Trying to squeeze more fruits and vegetables into your family's diet? Don't forget your trusty can opener. "Canned foods are a great convenience," says Liz Weiss, a registered dietitian and author of The Moms' Guide to Meal Makeovers. "You can open a few cans and pull together a healthy meal in no time."
The boon goes beyond convenience. "With canned food, you're not sacrificing quality," adds Carolyn O'Neil, a registered dietitian and author of The Dish on Eating Healthy and Being Fabulous! "You can even get bigger, bolder flavors from some canned foods because it's concentrated."
A few creative suggestions from Weiss and O'Neil on using canned produce:
- Artichoke Hearts A great source of fiber, vitamin C, folate, and magnesium. Try canned artichoke hearts in pasta salads or tossed salads.
- Baby Corn Rich in fiber and folate, this is a great addition to any stir-fry.
- Beans All kinds are high in protein, fiber, and antioxidants. Add chickpeas to salads. Blend black beans into meat loaf or burgers. Toss red beans into rice dishes.
- Black Olives Loaded with healthy fats. Throw slices on Mexican dishes, pizza, and soups.
- Blueberries The antioxidant level in canned blueberries is actually higher than that of fresh. Gently fold wild canned berries into a muffin mix. Or add them to cereal.
- Peaches Taste summer year-round.

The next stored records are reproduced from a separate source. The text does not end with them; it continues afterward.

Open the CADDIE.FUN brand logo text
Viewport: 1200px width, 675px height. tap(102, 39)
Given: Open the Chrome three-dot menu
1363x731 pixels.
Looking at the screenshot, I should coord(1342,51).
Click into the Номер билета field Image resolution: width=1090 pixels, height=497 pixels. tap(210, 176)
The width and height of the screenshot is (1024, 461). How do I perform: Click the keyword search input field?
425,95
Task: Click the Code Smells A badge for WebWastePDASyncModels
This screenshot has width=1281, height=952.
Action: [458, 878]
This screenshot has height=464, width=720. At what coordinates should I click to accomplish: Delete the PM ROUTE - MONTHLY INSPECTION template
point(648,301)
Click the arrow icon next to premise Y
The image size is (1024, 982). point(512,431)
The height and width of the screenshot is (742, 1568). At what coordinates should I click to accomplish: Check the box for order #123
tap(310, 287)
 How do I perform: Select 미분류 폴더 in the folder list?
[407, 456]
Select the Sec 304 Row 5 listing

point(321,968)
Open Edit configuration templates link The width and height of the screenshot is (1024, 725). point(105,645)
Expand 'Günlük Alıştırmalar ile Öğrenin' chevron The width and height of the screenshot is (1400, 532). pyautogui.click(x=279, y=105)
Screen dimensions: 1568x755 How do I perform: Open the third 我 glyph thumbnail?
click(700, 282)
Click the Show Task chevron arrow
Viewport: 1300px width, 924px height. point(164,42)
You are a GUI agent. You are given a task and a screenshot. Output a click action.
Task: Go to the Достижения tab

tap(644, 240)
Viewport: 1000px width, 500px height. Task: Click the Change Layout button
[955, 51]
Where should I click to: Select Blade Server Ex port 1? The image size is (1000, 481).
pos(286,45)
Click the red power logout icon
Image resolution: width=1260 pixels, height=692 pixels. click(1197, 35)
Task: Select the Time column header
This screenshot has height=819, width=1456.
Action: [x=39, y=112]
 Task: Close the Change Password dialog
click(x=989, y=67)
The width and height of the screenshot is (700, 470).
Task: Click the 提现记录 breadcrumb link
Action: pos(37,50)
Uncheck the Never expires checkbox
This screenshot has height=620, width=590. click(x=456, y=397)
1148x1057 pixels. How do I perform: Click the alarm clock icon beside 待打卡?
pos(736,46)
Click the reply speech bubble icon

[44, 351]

Use as an ice cream topping, a smoothie ingredient, or just as a snack.
- Pumpkin Canned pumpkin also has a higher concentration of antioxidants and fiber than fresh. Fold a few spoonfuls into canned tomato soup for some extra flavor and body.
- Spinach Heat a drained can of spinach with a bit of extra virgin olive oil and some coarse salt for a simple side dish loaded with antioxidants and vitamin C.